Extracted data entries:

━━━━━━━━━━

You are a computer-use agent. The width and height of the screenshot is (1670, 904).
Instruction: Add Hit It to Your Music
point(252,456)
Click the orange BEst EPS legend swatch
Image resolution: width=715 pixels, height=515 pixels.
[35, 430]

━━━━━━━━━━

**What you have to do:**
The records above need to be written out once more, exactly.

**Expected output:**
You are a computer-use agent. The width and height of the screenshot is (1670, 904).
Instruction: Add Hit It to Your Music
point(252,456)
Click the orange BEst EPS legend swatch
Image resolution: width=715 pixels, height=515 pixels.
[35, 430]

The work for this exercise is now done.